**Action item:** Go through the data below and return each line where the string "GIRATORIO" appears.

**Input data:**
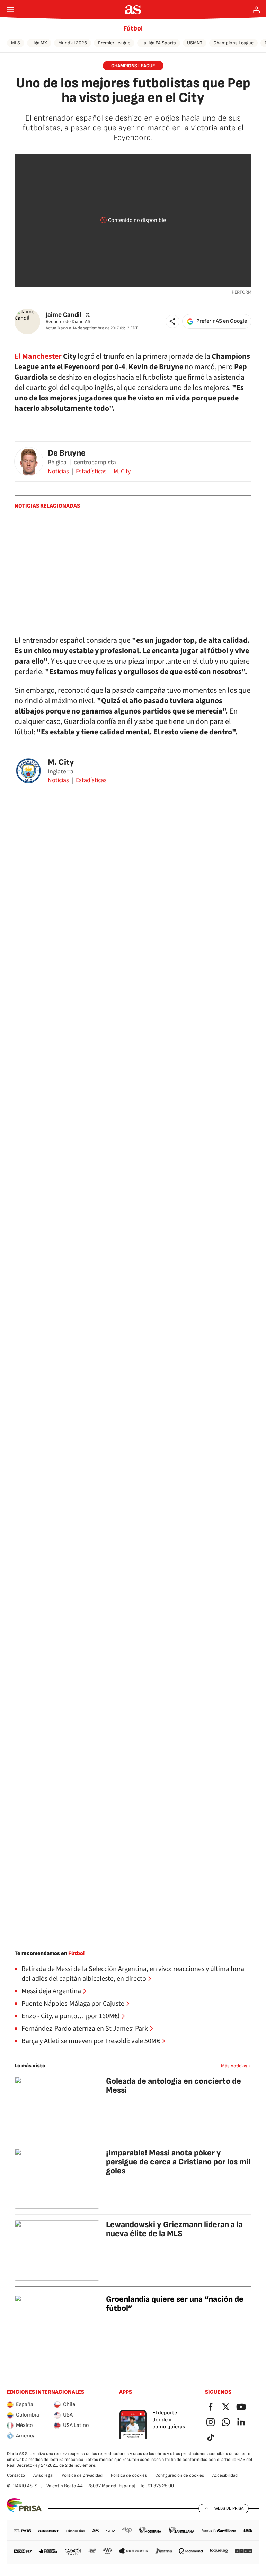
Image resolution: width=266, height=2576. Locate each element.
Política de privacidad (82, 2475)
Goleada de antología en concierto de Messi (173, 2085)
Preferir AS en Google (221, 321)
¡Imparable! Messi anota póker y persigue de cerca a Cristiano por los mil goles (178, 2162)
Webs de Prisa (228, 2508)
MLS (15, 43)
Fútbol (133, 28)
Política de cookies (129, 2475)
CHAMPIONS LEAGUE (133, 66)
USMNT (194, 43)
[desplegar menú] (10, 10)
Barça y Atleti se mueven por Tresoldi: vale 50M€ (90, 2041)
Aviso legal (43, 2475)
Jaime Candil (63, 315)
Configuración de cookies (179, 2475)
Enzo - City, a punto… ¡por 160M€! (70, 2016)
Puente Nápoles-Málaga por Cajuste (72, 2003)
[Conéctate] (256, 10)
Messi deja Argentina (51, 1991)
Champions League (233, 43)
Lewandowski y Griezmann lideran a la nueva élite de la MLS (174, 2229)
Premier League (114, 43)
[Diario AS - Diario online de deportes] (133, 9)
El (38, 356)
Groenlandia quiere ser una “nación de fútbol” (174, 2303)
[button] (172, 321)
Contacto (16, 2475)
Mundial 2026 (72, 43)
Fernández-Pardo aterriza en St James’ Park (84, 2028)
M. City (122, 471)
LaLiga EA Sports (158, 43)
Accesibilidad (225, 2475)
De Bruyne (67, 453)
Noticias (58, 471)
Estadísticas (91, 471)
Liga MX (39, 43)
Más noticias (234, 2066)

...

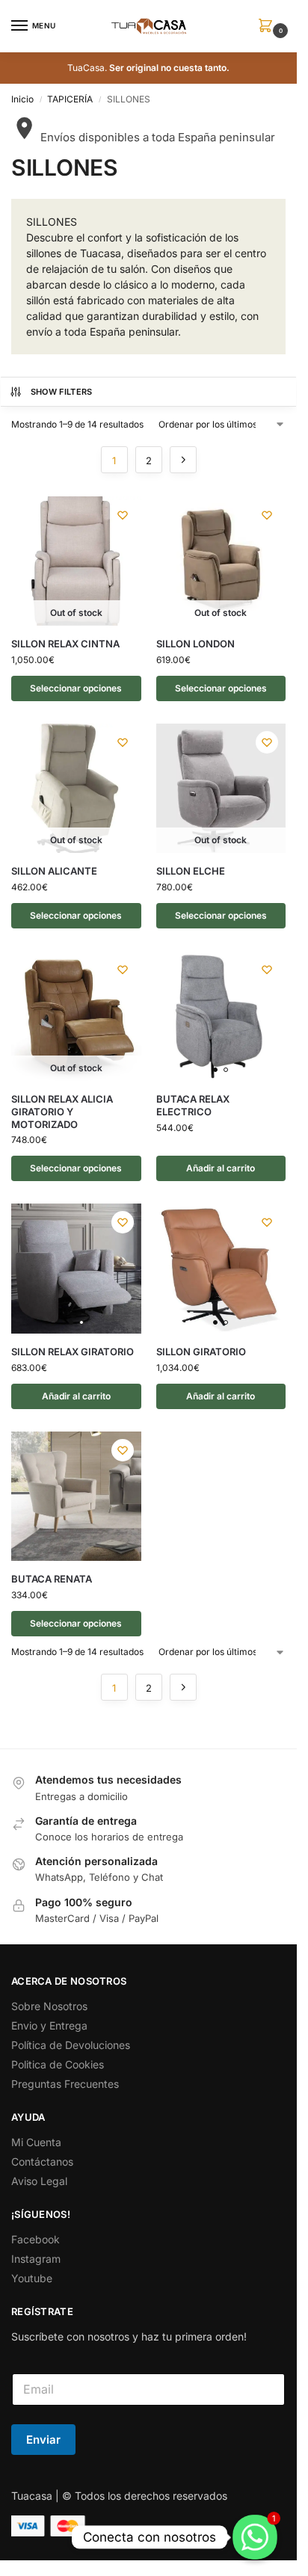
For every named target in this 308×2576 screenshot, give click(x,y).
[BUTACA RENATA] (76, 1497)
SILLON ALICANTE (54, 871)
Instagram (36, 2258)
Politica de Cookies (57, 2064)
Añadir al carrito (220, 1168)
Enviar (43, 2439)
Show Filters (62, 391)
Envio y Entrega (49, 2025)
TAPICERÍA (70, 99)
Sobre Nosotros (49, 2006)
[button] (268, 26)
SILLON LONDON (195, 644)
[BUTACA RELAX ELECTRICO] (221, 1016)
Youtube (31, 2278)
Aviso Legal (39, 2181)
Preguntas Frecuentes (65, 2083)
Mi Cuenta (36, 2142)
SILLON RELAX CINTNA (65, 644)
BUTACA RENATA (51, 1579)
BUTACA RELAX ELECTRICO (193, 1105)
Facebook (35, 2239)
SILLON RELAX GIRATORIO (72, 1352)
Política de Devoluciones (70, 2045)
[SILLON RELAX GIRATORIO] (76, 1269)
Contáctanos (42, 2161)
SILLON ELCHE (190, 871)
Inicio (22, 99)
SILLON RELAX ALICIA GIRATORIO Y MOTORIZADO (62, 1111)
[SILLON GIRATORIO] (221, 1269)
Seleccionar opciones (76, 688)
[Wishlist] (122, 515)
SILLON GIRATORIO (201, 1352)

**Written solution:**
SILLON RELAX GIRATORIO (72, 1352)
[SILLON RELAX GIRATORIO] (76, 1269)
SILLON RELAX ALICIA GIRATORIO Y MOTORIZADO (62, 1111)
[SILLON GIRATORIO] (221, 1269)
SILLON GIRATORIO (201, 1352)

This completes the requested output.